CouchDB Working Notes

I've decided to learn CouchDB, and I'm taking notes as I go.

By Ryan McGreal. 1577 words. Approximately a 5 to 10 minute read.
Posted April 09, 2010 in Blog.

Contents

1Summary
2Install CouchDB
3RESTful API
4JSON
5Create a CouchDB Database
6Add a Document
7View a Document
8Add Another Document
9Update a Document
10Data Views
11Misc.
12Utils Web Interface

Note: this article is very much a work in progress.

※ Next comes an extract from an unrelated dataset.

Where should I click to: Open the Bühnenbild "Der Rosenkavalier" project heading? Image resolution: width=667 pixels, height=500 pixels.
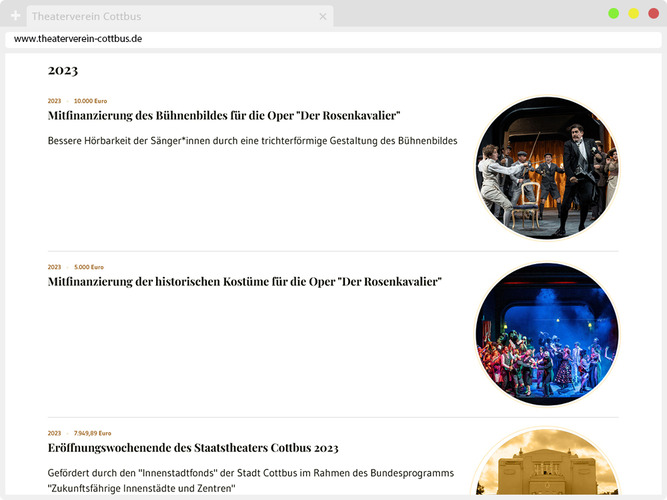224,116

It functions mainly as a place where I can document what I learn about CouchDB as I play around with it and get a progressively better sense of what it does and how it works.

1 Summary

CouchDB is a non-relational database server built in Erlang that stores its data as JSON and communicates RESTfully over HTTP.

2 Install CouchDB

First, you need to install CouchDB. If you're using a civilized operating system with a package manager, this won't be difficult.

ryan@home ~$ sudo apt-get install CouchDB

The package manager will install CouchDB and all its dependencies. The installation script will finish with this hopeful line:

 * Starting database server CouchDB

That's it. Couch is up and running.

3 RESTful API

The first thing to know about CouchDB is that it that you connect to it over HTTP using the standard HTTP "verbs" like GET, PUT, POST and DELETE - the very same protocol that browsers use to connect to web servers.

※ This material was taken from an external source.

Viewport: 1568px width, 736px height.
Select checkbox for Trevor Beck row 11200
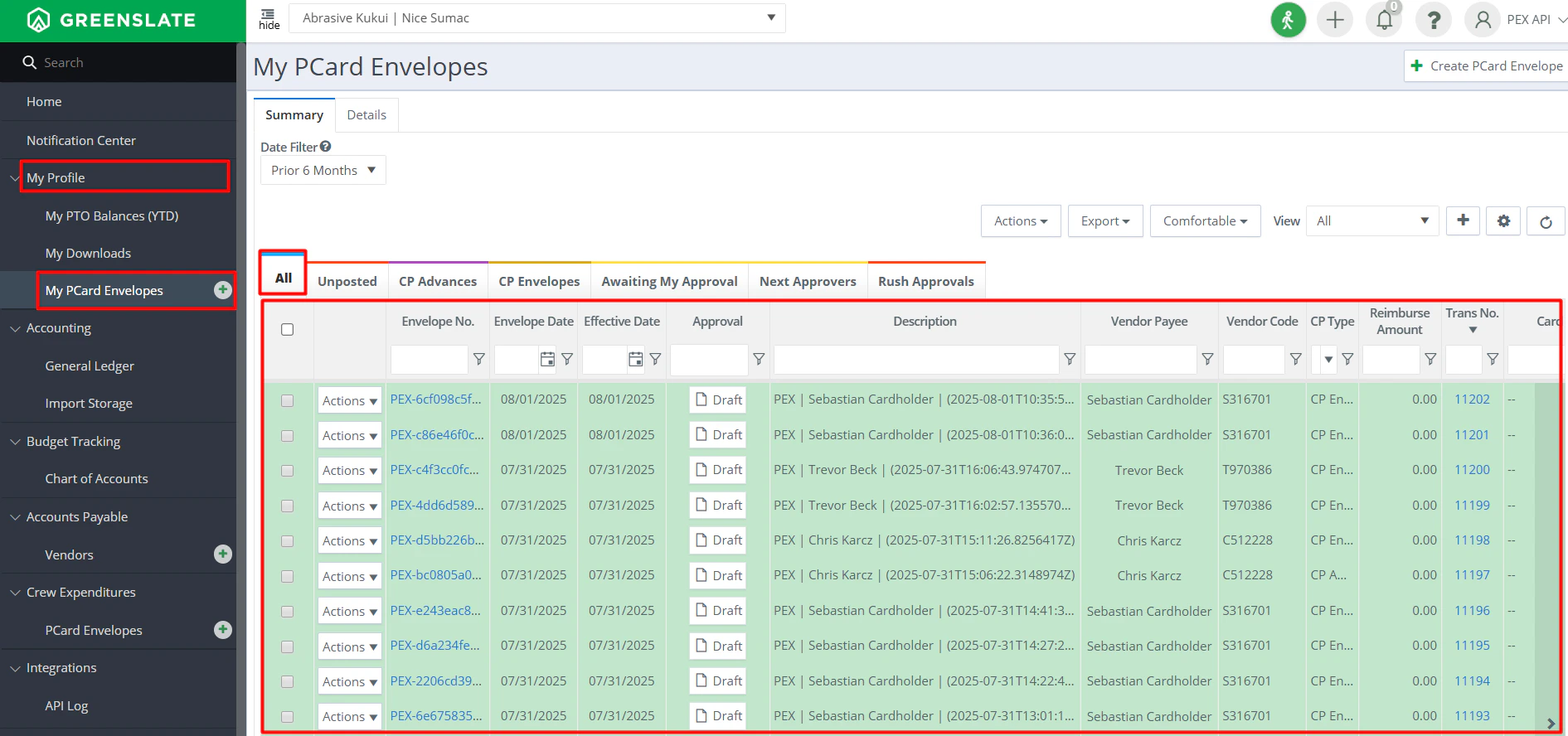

This is important to understand: you don't need database drivers or clients or anything else to interact with CouchDB. You just need to be able to send an HTTP request to the CouchDB server and receive the response.

You can prove this by opening your browser and navigating to http://localhost:5984. It should return something like this:

{"CouchDB": "Welcome", "version": "0.10.0"}

So far, so good. But what are you looking at?

4 JSON

If you've built any Ajax web apps in the past few years, the output from the CouchDB web server should be familiar to you. It's JSON, or JavaScript Object Notation, the lightweight data format introduced by Douglas Crockford.

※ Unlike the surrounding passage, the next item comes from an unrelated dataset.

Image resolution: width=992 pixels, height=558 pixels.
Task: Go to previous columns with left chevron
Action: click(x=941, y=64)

(BTW if you write JavaScript but haven't read Crockford's book JavaScript: The Good Parts, I highly recommend it. Chances are you're Doing It Wrong today.)

JSON is based on JavaScript object literal notation, a method of creating objects in JavaScript by literally describing their properties and methods:

myObject = {
    name: "Ryan McGreal",
    age: 36,
    emails: ["ryan@quandyfactory.com", "editor@raisethehammer.org"],
    doSomething: function() {
        alert("This is a useful method!");
    }
}

JSON supports arrays and dictionaries with nesting and various data types (number, string, boolean, array, object and null). It also supports schemas.

A major advantage over XML is that the syntax is much simpler and less verbose, which makes it lighter across networks as well as more human-readable.

While it's possible to evaluate JSON as JavaScript using eval(), it's not recommended (for what I hope are obvious reasons). It's much better to use a JSON parser.

The good news is that there are already JSON parsers for wide range of programming languages in addition to JavaScript. Python, for example, includes the json module as part of the standard library (as of version 2.6). There are also libraries for PHP, Ruby, Perl, Java, Scala, Erlang, Common Lisp, and Clojure, among others.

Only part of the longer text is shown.